True Abuse Situation Awareness through Critical Infrastructure Sector Augmentation
A national CSIRT customer of ours had been working with us to systematically define the network owners in their country. As part of this systematic work to assign critical infrastructure sectors to their stakeholders, they are able to see how abuse affects their critical infrastructure -- in real time. Recently, they had a large abuse campaign within their nation and various CSIRT teams were pulling their resources together to mitigate the abuse. At first a number of experts were debating which critical infrastructure sectors were actually affected by this campaign. Our customer, however, was able to produce a factual real-time situation picture of the campaign, since they could automatically discern the CI sectors and organizations involved.
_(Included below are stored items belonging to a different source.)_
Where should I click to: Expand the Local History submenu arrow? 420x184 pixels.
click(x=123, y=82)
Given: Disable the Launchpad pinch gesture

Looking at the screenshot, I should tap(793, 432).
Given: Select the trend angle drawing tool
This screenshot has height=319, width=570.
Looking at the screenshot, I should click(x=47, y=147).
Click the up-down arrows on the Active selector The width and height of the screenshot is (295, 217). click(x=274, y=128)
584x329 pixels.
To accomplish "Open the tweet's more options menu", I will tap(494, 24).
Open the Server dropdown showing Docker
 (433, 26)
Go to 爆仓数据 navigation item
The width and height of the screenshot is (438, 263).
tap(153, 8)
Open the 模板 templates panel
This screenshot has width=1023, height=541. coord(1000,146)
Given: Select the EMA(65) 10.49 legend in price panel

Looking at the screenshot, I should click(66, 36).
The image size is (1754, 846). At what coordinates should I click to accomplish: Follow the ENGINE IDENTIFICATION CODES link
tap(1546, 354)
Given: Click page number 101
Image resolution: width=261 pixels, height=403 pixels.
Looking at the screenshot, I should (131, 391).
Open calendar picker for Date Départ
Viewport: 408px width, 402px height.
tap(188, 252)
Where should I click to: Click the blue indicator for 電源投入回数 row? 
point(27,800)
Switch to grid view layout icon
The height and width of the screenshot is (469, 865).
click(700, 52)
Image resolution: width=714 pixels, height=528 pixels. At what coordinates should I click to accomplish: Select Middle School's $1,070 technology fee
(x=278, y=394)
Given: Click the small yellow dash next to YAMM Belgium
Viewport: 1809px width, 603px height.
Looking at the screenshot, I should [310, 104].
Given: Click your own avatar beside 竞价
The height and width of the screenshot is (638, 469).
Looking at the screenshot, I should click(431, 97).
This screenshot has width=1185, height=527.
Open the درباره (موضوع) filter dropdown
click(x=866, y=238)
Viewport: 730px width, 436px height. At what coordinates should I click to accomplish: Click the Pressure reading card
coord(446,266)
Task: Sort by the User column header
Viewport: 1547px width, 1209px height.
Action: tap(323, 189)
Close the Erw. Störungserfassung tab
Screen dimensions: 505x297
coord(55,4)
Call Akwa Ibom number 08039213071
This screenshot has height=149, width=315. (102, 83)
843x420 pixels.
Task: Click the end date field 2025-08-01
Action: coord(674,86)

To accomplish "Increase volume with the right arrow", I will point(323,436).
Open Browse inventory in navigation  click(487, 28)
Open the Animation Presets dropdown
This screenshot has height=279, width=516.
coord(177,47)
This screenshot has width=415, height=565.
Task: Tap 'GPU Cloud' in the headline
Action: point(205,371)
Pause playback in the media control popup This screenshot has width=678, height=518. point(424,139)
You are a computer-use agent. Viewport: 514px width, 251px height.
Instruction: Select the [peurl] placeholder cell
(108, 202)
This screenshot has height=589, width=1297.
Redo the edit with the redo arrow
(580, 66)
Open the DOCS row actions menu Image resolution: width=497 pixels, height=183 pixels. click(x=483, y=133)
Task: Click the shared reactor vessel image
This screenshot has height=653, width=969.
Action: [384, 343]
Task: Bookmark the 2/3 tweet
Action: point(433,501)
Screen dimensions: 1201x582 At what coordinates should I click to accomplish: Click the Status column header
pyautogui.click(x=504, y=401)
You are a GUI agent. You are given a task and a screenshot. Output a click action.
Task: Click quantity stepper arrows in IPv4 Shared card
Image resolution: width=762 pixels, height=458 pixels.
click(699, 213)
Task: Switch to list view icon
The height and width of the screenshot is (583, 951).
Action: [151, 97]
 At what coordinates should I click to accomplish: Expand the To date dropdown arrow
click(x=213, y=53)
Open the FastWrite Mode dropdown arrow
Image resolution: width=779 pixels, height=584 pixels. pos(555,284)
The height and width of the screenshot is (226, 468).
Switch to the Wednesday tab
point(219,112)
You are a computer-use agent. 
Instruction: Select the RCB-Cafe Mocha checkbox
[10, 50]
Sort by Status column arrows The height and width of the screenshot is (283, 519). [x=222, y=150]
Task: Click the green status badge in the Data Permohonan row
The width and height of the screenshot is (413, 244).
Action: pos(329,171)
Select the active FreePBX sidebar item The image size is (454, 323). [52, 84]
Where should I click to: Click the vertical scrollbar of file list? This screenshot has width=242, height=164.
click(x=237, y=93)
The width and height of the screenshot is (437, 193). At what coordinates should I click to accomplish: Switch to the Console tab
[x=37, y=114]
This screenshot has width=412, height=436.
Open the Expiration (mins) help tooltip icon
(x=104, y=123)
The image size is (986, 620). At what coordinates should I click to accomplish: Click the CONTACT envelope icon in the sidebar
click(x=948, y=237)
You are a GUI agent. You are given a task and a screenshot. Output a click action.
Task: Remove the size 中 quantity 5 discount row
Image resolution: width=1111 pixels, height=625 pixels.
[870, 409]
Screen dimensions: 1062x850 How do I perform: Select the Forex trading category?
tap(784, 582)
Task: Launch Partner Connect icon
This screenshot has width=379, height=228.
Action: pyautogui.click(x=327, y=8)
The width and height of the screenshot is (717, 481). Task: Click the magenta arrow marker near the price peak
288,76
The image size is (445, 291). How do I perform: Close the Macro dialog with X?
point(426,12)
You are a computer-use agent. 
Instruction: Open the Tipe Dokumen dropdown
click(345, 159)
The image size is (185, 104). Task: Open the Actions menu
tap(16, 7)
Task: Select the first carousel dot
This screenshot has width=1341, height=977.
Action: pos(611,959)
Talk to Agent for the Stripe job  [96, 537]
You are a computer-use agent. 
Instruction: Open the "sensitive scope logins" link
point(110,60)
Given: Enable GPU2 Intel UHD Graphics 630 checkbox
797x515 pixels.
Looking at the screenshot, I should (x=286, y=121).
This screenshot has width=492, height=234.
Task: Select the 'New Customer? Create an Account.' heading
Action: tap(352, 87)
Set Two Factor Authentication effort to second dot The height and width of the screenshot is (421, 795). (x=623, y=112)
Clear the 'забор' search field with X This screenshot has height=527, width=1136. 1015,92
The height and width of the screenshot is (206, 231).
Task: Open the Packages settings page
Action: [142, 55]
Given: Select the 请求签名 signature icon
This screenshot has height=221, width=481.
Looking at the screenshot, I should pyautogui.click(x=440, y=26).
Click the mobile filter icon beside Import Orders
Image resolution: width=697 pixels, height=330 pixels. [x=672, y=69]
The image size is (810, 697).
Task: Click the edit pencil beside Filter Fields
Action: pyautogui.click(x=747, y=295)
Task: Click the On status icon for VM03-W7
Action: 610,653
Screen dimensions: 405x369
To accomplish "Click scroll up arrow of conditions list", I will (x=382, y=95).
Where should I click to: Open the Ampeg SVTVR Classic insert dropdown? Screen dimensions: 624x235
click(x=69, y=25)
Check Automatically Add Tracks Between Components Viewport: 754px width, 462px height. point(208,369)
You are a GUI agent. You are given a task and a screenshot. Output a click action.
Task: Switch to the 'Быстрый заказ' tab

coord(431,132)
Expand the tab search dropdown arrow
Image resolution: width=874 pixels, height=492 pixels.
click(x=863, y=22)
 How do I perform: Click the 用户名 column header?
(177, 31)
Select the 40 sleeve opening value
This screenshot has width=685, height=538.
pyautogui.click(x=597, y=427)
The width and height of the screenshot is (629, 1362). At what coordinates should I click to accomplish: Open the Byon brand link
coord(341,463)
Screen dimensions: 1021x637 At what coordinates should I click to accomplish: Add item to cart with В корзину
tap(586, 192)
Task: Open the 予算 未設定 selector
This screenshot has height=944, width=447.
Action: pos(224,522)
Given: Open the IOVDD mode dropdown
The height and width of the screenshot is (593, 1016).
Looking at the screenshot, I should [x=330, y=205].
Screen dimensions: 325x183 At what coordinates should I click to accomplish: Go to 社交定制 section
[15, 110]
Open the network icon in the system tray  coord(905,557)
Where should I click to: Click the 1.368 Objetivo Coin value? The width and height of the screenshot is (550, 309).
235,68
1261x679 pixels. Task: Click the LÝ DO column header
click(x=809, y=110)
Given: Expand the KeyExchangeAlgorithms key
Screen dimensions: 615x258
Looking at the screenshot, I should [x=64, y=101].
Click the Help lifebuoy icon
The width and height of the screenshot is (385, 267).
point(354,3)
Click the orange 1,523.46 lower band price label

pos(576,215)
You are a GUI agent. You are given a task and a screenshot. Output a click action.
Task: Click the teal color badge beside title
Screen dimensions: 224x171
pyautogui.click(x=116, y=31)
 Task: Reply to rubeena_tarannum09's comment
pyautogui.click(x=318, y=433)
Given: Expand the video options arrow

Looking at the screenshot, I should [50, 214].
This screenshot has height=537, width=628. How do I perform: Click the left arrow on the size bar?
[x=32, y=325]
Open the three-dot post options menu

Lesson learned: Systematic stakeholder definition and the resulting automated enriching of meta information helps gain true situation awareness over an abuse topic.
International Real-time Sharing of Unclassified Indicators of Compromise, IOC
International automated data sharing on cyber criminality has been talked about since the 1990s. Numerous initiatives have been set up for this purpose and that never seem to get further than defining a data sharing format. With the help of AbuseSA and our public data harmonization ontology, a number of our customers are sharing CERTISP unclassified IOC, indicators of compromise, automatically, internationally and in real time. For example, NCSC-FI and CERT-UK currently use AbuseSA to share information .
Lesson learned: Real time automated data sharing is possible with the help of AbuseSA and its generic data harmonisation ontology.